Problem to work on: Transcribe each entry below exactly. Pictures do not go in the copy.

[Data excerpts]
________________

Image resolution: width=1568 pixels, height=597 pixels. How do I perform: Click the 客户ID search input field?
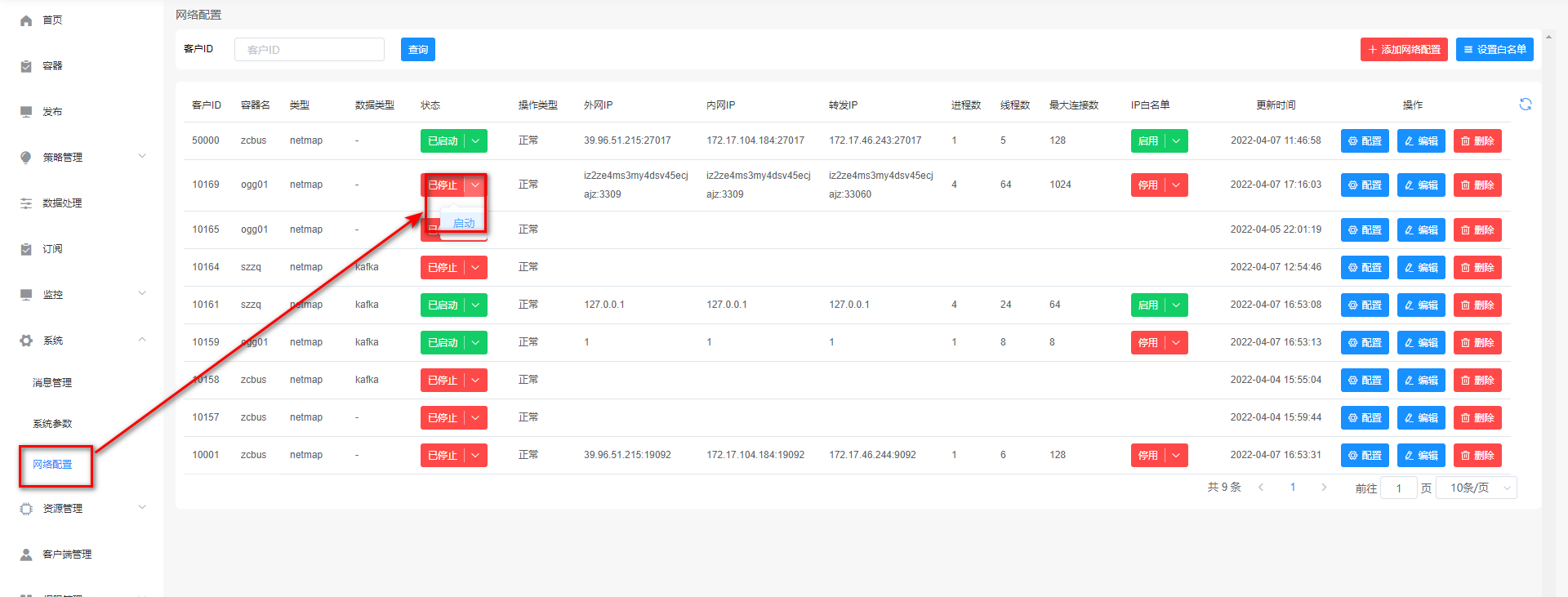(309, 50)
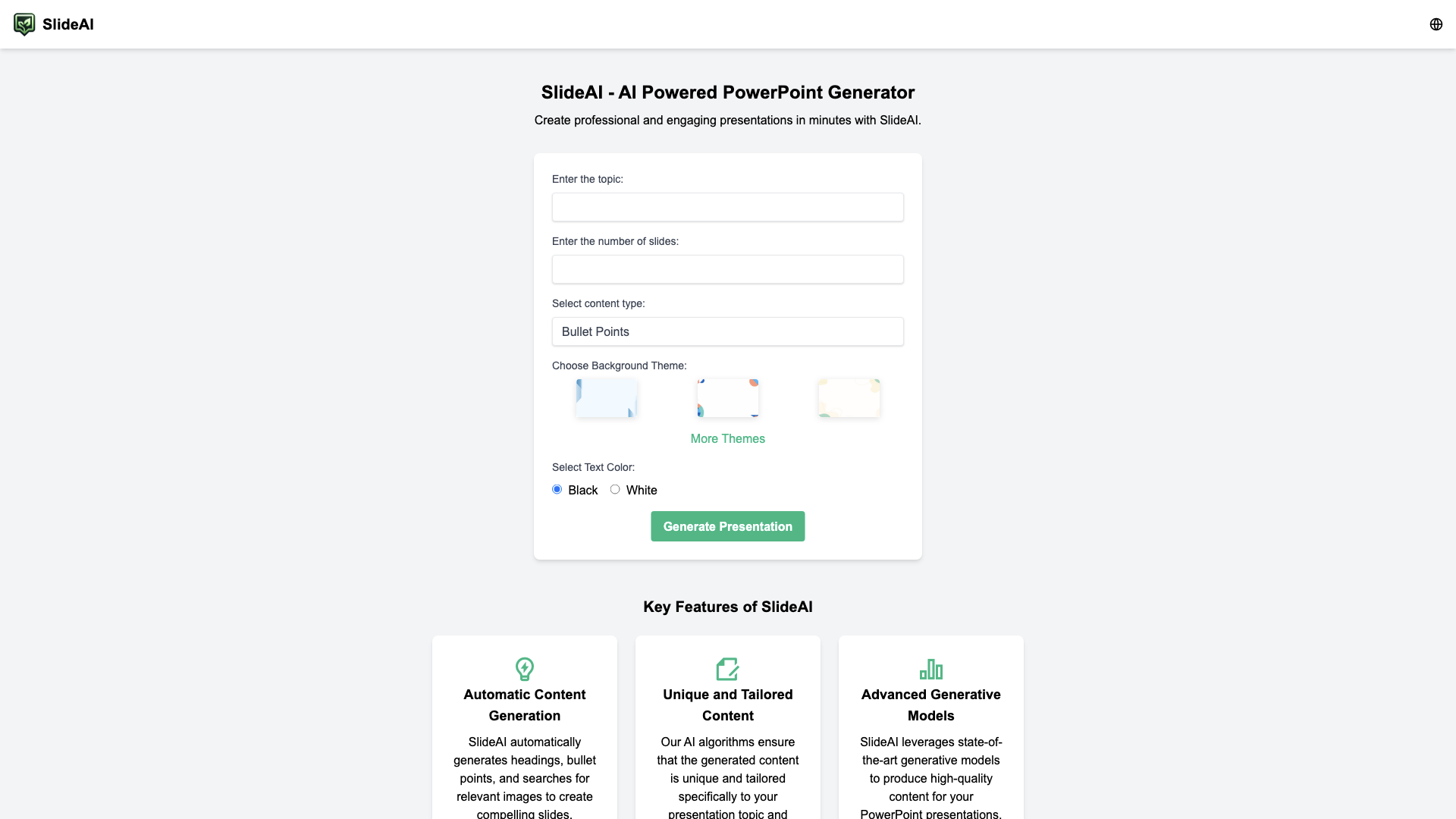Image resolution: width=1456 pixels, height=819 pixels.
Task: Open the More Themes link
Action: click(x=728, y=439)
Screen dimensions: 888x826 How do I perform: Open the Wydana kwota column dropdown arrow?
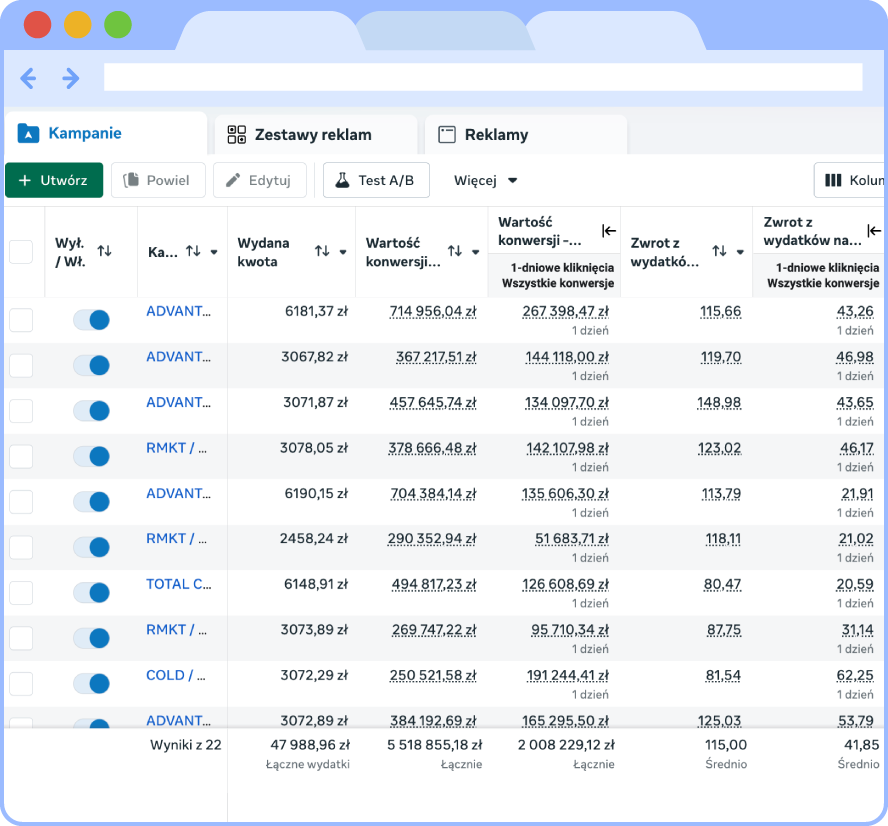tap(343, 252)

________________

Task solution:
Image resolution: width=1568 pixels, height=597 pixels. How do I perform: Click the 客户ID search input field?
(309, 50)
Image resolution: width=1456 pixels, height=819 pixels.
Task: Open the More Themes link
Action: click(x=728, y=439)
Screen dimensions: 888x826 How do I perform: Open the Wydana kwota column dropdown arrow?
tap(343, 252)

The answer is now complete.